One of the most wonderful things about The Last Forever is Tessa’s self-awareness. The book may belong in the Young Adult category, but Tessa is not a typical YA heroine. She fully recognizes when she is overreacting or pulling a typical teenage tantrum. She acknowledges her behavior and consciously chooses to continue or to stop depending on the situation. Life is not one big conspiracy against her happiness, as it feels with so many other teenage heroines. She’s been through some horrific experiences and is understandably emotionally fragile as a result, but she knows that things will improve over time. It is a key difference in her attitude that prevents the story from bogging down into the dregs of teenage angst which is the death knell of many a YA story.
Ms. Caletti always creates the most realistic characters, as she does yet again in The Last Forever. The entire cast is not perfect or even close to being so. They each have their own quirks and foibles that make them human and relatable. What makes Ms. Caletti’s characters relatively unique is the fact that they never stay as full caricatures when it would be so easy to make them that way. Even Tessa’s father, who starts out as a stereotypical quirky, irresponsible, and emotionally distant dad gets his act together and takes steps to improve his fractured relationships. No one is so irredeemable that they cannot learn and grow from the mistakes they make, and they all do just that. It adds an air of hope to even the most depressing of situations.
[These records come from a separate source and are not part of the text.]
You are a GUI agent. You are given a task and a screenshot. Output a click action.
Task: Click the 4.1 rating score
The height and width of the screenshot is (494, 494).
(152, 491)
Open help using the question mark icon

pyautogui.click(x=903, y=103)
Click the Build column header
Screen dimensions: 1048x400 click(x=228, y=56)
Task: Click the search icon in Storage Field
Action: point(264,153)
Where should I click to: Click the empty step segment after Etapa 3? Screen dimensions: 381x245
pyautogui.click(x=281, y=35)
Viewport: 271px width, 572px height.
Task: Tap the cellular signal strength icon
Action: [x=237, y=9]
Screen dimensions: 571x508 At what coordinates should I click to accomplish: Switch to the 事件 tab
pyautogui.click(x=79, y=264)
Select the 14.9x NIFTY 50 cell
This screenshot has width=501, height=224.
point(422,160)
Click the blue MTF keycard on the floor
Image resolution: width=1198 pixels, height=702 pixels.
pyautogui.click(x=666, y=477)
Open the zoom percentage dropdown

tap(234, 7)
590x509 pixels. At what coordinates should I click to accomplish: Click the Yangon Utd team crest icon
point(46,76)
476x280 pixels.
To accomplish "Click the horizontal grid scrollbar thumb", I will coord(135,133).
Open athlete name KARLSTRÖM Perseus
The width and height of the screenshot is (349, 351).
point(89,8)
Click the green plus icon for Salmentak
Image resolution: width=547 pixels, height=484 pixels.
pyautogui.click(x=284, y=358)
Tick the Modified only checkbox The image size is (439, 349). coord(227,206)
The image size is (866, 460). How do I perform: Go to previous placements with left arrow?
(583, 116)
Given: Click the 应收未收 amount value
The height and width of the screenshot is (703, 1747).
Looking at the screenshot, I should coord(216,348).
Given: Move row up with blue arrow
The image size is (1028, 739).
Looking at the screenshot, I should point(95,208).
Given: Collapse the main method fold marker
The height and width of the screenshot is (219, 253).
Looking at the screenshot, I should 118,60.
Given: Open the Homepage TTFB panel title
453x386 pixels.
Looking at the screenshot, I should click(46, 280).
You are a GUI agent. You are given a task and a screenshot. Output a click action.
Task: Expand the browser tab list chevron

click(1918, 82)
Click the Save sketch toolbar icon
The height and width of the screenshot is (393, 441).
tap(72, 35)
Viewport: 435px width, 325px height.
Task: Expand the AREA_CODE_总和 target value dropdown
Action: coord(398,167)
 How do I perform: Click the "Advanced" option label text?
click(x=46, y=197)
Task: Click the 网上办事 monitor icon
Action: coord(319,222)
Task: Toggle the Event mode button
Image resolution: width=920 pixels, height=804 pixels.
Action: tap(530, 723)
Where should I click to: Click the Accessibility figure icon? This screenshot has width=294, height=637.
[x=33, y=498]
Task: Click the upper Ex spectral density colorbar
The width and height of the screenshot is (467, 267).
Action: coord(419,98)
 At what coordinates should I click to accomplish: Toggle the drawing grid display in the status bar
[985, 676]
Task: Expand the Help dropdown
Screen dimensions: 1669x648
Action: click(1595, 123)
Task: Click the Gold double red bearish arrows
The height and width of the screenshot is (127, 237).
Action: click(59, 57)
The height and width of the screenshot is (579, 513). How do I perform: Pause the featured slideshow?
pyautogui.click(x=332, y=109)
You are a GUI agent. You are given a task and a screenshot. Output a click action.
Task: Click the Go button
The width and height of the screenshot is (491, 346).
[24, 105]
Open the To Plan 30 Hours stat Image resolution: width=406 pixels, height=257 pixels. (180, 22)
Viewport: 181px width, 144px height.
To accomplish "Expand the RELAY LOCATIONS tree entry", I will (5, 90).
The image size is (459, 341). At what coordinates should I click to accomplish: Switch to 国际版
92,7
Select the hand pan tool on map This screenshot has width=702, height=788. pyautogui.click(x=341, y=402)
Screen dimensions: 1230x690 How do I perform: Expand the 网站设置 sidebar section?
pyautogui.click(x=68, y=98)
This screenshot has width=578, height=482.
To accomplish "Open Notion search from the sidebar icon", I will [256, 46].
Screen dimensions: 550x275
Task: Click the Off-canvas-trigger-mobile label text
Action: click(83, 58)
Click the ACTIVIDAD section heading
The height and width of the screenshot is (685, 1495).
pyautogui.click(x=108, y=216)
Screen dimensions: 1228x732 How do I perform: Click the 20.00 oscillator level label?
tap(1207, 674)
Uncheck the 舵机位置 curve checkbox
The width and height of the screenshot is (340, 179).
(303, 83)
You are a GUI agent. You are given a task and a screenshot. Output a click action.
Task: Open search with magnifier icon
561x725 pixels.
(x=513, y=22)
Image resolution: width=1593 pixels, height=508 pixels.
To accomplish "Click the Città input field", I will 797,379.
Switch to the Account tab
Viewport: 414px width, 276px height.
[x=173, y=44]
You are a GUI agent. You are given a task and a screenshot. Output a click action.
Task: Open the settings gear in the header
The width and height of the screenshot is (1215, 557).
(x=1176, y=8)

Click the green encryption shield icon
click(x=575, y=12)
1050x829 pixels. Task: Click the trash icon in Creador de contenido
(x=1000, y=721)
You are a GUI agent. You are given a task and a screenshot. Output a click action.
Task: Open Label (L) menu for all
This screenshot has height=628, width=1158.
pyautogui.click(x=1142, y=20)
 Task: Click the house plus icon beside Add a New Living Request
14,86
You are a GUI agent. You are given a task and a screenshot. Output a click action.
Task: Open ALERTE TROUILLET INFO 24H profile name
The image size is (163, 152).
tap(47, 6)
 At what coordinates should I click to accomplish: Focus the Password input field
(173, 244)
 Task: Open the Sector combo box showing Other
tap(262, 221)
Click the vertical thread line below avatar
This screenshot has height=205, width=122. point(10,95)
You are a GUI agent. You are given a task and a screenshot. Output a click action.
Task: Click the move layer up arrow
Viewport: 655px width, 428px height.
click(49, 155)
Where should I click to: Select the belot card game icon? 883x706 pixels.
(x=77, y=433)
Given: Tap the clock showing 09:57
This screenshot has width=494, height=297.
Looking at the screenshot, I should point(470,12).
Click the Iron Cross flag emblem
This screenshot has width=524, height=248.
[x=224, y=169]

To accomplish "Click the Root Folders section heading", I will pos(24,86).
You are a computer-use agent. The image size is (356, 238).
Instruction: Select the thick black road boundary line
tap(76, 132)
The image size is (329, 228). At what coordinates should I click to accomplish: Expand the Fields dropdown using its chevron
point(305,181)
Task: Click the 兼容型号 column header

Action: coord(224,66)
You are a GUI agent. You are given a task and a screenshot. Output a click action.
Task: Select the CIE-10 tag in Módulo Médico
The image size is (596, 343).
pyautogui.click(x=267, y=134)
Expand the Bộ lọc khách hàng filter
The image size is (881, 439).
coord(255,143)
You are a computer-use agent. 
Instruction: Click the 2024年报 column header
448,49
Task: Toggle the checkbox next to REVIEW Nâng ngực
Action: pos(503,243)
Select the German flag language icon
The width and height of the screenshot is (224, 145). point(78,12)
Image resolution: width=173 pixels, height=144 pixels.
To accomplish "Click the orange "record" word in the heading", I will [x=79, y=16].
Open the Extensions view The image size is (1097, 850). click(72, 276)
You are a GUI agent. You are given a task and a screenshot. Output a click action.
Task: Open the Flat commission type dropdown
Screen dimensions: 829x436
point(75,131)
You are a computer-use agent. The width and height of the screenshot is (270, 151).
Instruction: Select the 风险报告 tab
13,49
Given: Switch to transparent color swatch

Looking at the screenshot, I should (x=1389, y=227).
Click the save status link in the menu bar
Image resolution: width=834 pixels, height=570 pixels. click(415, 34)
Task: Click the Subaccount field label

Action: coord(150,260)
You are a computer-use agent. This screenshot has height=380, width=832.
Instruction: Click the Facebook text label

This is not to say that The Last Forever is not without its problems. It is definitely not Ms. Caletti’s strongest novel. For one, the story is a bit too predictable. One instinctively knows where Tessa’s relationship with Henry is heading as well as her quest to protect her mother’s legacy. Then there is the general feeling of repetitiveness to the plot. It is not Ms. Caletti’s fault that there is an influx of novels dealing with grief, specifically the loss of a parent and its impact on the survivors. Unfortunately, there is a trend of this type of story line, and her version of it blends into all of the others. Given Ms. Caletti’s strong performances in both Stay and He’s Gone, both of which were different and surprising, The Last Forever is somewhat disappointing.
Still, Ms. Caletti’s weaker novels are still better than most books written and published these days. Tessa’s journey through the grief process is wonderfully poignant without being overly sentimental, while Tessa is refreshing in her understanding of herself. The Last Forever remains a beautiful ode to love and the meaning of forever.